There are twelve different modes on the camera but lately I have only being using the manual mode.
This mode allows saving data in raw format. Only a couple of the other modes also save in raw format.

One advantage of using the raw format is the ability to post edit the images using the EOS viewer with the tool palette. Any setting that can be modified with the tool palette can be set on the camera. However, many of the settings are only available by navigating the menu via the LCD screen.
After a photo is taken and adjustments made with the EOS viewer then go back and adjust the camera settings for further photos.










Setting of the color temperature to the Kelvin rating of the lights is one of the more helpful features. This is especially true for this tank which has red colored 3000K spiral fluorescent bulbs.

Reduction of the green color helps reduce the affect of the green tint in glass of the tank.
This accomplished using the adjustments below the color selection.

Below is the default camera settings.









Here is a larger photo. A black cardboard frame is being used to reduce light pollution.
The outline was cropped to look like a frame.

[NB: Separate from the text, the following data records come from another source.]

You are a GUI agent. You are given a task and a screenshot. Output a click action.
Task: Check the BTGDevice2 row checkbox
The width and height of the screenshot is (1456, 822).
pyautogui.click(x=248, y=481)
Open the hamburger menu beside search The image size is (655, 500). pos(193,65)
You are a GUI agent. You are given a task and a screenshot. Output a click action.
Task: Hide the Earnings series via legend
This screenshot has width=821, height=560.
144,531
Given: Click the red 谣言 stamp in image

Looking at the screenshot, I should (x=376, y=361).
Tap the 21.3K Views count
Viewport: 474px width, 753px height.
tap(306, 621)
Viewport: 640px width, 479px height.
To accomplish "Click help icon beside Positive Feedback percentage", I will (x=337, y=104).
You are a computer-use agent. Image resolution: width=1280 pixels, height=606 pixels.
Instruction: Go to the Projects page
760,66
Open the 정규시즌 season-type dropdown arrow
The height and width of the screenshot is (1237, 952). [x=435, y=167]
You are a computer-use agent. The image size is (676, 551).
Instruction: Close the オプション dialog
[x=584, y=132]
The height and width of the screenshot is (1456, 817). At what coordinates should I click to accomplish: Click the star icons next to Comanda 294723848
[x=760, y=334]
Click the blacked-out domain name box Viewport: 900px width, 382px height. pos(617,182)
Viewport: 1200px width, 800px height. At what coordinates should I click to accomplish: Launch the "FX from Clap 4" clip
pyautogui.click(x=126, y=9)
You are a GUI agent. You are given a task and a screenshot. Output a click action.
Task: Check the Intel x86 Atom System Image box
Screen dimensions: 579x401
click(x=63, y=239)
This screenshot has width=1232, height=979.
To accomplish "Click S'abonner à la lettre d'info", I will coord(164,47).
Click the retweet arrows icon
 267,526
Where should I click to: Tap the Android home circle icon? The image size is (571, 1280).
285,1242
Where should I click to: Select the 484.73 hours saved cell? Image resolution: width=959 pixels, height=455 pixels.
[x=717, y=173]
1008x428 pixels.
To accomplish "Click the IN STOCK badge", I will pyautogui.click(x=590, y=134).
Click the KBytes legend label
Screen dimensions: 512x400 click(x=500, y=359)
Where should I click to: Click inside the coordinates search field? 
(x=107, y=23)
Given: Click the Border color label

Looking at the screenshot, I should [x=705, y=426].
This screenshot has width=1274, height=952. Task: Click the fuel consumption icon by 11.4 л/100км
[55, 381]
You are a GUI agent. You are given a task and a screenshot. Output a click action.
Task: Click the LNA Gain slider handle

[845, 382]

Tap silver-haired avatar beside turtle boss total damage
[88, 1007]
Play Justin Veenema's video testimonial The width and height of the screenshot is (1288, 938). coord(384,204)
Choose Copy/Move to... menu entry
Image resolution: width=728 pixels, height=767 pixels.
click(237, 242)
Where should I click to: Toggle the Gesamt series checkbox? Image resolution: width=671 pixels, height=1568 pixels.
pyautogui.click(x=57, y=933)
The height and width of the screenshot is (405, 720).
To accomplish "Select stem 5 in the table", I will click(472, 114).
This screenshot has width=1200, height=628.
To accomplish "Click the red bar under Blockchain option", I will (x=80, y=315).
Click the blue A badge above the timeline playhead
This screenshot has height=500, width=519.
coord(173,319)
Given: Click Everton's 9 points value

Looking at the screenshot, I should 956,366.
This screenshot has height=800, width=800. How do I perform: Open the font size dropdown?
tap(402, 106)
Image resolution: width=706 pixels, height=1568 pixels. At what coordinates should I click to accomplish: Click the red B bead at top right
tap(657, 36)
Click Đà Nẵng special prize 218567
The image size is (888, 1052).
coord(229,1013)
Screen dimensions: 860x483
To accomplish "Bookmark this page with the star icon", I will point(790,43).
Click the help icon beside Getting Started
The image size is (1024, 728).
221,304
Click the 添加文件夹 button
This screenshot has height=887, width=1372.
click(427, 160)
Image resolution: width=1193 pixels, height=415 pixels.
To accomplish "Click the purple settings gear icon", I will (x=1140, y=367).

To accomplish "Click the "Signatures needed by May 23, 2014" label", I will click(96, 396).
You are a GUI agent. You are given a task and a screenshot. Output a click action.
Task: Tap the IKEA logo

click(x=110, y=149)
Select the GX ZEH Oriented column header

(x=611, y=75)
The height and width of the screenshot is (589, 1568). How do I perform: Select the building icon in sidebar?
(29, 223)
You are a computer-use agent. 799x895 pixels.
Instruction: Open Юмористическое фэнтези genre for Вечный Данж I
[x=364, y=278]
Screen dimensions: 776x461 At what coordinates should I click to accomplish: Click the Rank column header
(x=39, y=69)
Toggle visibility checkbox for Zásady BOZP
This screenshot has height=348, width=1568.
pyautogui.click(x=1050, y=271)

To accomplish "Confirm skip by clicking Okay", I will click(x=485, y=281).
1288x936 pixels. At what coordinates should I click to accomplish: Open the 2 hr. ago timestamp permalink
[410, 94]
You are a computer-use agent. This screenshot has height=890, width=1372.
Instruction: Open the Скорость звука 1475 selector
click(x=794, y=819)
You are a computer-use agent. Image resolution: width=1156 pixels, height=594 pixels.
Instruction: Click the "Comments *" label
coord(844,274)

The low power consumption of the camera requires infrequent recharging of the battery.
However, the number only interface on the top LCD screen takes practice to know what is being adjusted and what buttons need to be pressed to set a different parameter.

I have been looking at external an flash. The ST-2 with 430X speedlites seem to be the wireless solution.
Anyone have recommendations on an external flash setup especially a non-wireless solution?


----------



## HeyPK (Jan 23, 2004)

Just about any flash with a sinc cord (cheap) will do. With a digital camera you can find the right exposure by trial and error, deleting the pictures in the camera that are not exposed to your liking. More expensive is a cord designed for camera control of the flash. That is a lot more expensive. With this kind of cord, the camera cuts off the flash when the proper exposure is reached. With Canon cameras, the Canon flashes and a few high end flashes by other manufacturers, such as Metz, can work this way.


----------



## mstolpner (May 11, 2005)

I can suggest miniLab from www.dpmagic.com to work with RAW images.


----------



## wiste (Feb 10, 2006)

> More expensive is a cord designed for camera control of the flash.


It looks like the cost of using more than one flash, with the cost of the cables and adapters made for the EOS camera, is about the same as the ST-E2 transmitter. I have some concern about the 430 EX slave being properly triggered if the flash is mounted pointing down on top of the tank. This potential problem might be worse if using a "flash-box" (a box on top of the aquarium with reflective material to direct the flash downwards).



> I can suggest miniLab from www.dpmagic.com to work with RAW images.


I have not really had success with digital editing beyond cropping. Using the PC tool with raw image to help adjust the camera white balance settings (as described above) seemed to give better results.
However, another try in the near future will hopefully produce better results.


----------